The Service Law, approved by Arafat in 1998, raised teachers salaries to NIS 2,000 a month. It has been implemented in Gaza but not in the West Bank.
In fact, Palestinian teachers in the West Bank only received this pay rise for one month, after which their salaries were reduced back to the original NIS 1,500 ($350), which is a poverty wage. The Palestinian Authority gave funds as an excuse for not implementing the Service Law.
Teachers are also demanding that the union leadership be democratically elected, instead of being personally appointed by Arafat, as at present.
The teachers elected an alternative leadership, the teachers coordinating committees, to run the strike.

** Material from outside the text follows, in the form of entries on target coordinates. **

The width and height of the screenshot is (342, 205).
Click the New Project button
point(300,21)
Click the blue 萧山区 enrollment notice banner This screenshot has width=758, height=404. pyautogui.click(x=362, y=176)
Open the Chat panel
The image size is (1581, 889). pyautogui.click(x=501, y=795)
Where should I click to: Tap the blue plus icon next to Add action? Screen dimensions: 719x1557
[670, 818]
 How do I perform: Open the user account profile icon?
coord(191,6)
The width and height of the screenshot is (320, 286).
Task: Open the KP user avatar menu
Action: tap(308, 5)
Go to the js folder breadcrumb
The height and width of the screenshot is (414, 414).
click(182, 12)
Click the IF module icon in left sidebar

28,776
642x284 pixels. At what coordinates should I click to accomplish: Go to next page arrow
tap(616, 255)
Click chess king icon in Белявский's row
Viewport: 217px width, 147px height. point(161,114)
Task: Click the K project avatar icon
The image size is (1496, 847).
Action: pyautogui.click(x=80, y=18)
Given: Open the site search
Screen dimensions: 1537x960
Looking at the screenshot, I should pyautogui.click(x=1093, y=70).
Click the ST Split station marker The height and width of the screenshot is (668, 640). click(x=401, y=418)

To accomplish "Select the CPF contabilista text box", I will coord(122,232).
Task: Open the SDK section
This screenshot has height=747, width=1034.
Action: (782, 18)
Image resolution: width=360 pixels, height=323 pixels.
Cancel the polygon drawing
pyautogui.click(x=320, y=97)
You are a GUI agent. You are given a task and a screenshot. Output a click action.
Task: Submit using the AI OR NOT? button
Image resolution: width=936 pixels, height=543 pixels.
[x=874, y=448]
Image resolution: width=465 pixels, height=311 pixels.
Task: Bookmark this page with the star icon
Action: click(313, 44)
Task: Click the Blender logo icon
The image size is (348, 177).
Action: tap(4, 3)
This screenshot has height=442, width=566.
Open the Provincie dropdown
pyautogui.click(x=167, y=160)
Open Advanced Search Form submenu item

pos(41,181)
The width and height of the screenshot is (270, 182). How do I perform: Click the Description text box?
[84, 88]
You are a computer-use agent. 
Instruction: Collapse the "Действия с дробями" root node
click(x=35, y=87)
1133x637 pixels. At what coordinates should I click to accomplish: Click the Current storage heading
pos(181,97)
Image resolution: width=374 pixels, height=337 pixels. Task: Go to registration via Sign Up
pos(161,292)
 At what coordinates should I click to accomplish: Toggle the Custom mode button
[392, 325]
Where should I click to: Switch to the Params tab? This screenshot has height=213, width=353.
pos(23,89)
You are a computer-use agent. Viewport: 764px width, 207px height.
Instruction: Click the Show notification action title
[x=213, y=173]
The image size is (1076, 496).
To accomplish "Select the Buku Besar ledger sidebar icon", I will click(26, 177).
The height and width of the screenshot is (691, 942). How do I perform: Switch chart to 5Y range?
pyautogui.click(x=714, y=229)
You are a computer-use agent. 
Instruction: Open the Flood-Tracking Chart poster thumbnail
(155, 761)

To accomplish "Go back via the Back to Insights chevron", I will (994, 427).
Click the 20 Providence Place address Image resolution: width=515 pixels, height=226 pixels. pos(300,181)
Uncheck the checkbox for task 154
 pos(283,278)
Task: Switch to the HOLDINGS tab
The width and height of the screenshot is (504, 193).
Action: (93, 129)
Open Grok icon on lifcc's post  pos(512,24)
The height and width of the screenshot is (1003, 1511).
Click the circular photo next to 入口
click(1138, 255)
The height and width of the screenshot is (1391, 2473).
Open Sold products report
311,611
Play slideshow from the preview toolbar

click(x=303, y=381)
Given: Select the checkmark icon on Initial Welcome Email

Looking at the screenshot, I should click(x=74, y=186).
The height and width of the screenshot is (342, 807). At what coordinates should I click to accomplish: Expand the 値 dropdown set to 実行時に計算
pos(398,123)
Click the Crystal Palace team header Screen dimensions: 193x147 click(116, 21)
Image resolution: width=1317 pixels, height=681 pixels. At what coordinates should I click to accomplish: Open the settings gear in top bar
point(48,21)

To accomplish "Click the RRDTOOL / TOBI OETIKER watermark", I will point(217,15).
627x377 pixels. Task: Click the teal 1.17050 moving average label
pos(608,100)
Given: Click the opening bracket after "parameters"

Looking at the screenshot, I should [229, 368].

In February, thousands of students demonstrated in solidarity with their teachers, and against the dismissal of striking teachers. They clashed with Palestinian police and some were arrested.
The teachers' strike has currently been suspended because of the recent Palestinian uprisings against the Israeli army, which left six Palestinians dead and 1,000 injured. Unless the Palestinian Authority meets the teachers' demands, the teachers will resume their strike at the start of the new school year in September.
Two of the strike leaders, Omar Sharouf and Omar Assaf, were arrested during the strike and are still being detained without charges ever having been brought against them. Furthermore, tens of teachers who are active in the co-ordinating committees have been called in by Palestinian security forces and threatened.